Intangibles other than goodwill and IPR&D

  • The illustrative list of potential acquired intangibles from FAS 141 will be included in the standard.
  • Accounting for intangibles with a finite useful economic life should follow IAS 38.
  • The Board agreed that intangible assets can have an indefinite (but not infinite) useful economic life, even if this requires subsequent actions. Guidance for identifying such assets will be included in the exposure draft. The Board concluded that such intangibles should be reviewed for impairment rather than amortised over an arbitrary period, but once the life of the asset becomes determinable, amortisation should commence. The IAS 36 impairment approach is to be used with an annual test for unamortised intangibles.
  • The Board agreed that revaluation should be allowed for intangible assets that (a) have an indefinite useful life and (b) are acquired in a business combination (using IAS 38 revaluation procedures) even if no active market exists for them. Otherwise this would be inconsistent with recognising the asset in the first place. IAS 38 may subsequently be amended to allow this for all acquired intangibles.

In-process research and development (IPR&D)

  • The Board's tentative view: both research and development acquired in an acquisition must be recognised as assets if they satisfy the normal acquired intangibles criteria -- even though an asset would not be recognised if such costs are incurred directly by the acquirer. Subsequent accounting will follow IAS 38.
  • The Board debated whether subsequent R&D expenditure relating to acquired IPR&D should be treated under paragraphs 42 and 45 of IAS 38 (no capitalisation of any research and capitalisation of development only after strict commercial viability criteria are met) or whether paragraph 60 (all subsequent expenditure adds to the original IPR&D asset, subject to impairment) should apply. The concern expressed with the second option is if a minimal amount, say $20, of research is acquired and capitalised, then a further expenditure of $20 billion can be capitalised. The $20 billion would not have been capitalised if the initial $20 not been acquired. The Board saw this as a potential abuse and concluded that paragraphs 42 and 45 should apply.


  • Initial discussion considered whether goodwill is an asset. Most standard-setters say that it is (although not UK or Germany, although they still capitalise the cost). Under IAS it is considered an asset although it does not appear to meet the criteria in the Framework. The Board concluded that it is an asset, because the purchase price was paid for a reason, although it is not a separately measurable asset.
  • The Board concluded that non-amortisation was the correct treatment for goodwill, with an impairment test that is stringent but does not create an onerous implementation workload.
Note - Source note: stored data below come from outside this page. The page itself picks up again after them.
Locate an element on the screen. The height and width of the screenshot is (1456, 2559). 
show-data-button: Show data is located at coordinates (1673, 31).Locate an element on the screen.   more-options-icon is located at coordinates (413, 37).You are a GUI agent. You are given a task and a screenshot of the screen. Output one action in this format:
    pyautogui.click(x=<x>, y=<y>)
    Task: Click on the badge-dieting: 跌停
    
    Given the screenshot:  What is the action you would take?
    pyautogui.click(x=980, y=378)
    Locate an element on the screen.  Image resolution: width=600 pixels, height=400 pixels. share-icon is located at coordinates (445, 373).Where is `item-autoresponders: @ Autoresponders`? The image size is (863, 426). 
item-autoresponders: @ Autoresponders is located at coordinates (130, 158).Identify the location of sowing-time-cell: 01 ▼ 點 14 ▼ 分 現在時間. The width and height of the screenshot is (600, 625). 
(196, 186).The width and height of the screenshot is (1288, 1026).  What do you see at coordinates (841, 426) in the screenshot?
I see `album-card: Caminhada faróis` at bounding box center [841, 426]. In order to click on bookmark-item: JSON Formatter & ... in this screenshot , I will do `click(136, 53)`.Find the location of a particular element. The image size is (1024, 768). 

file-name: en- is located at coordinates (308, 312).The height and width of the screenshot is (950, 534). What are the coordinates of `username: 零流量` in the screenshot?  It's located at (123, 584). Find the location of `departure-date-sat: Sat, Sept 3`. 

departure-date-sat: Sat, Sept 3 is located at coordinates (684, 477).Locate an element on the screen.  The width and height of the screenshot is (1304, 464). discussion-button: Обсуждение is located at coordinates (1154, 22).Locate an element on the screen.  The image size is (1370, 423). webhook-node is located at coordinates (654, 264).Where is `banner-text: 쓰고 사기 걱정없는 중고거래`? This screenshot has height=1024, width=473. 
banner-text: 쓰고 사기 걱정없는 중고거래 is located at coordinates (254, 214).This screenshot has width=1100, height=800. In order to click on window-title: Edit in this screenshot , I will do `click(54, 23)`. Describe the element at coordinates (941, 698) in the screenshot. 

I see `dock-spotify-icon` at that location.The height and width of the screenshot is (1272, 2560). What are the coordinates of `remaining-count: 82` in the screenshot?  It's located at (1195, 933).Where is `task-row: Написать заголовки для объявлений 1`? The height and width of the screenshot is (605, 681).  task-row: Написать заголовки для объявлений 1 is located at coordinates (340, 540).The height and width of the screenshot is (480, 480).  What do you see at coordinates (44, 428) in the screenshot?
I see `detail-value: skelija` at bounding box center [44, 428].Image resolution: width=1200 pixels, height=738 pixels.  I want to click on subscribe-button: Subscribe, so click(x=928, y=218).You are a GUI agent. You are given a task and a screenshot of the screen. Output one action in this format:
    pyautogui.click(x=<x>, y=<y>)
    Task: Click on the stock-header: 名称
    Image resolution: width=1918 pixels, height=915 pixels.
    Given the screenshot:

The Board noted that this conflicted with the 4th EU Directive.
  • Issues relating to the impairment test were debated, with Board conclusions noted:
    • Level at which the test should be applied: The existing definition of 'cash-generating unit' should be strengthened to mean the lowest level possible within the existing management structure, to minimise the cost of performing the exercise.
    • The value-in-use measure in IAS 36 will be retained.
    • The IAS 36 guidance on the assumptions permitted in assessing the worth of goodwill (budgets, growth rates, etc.) will also be retained, but the expected value notion will now be required, not just permitted.
    • The comparison should include assets and liabilities that were unrecognised at the date of acquisition but that would be recognised if the purchase took place on the date the test is being performed. However, this is necessary only if an initial review at the unit level has indicated impairment. This effectively means a two-step test.
    • Where detailed calculations have been necessary for the company to illustrate that there is no impairment or what the level of impairment is, these should be reviewed in subsequent periods to ensure that they are comparable with the actual results achieved. The frequency of such tests is to be further debated at the next meeting.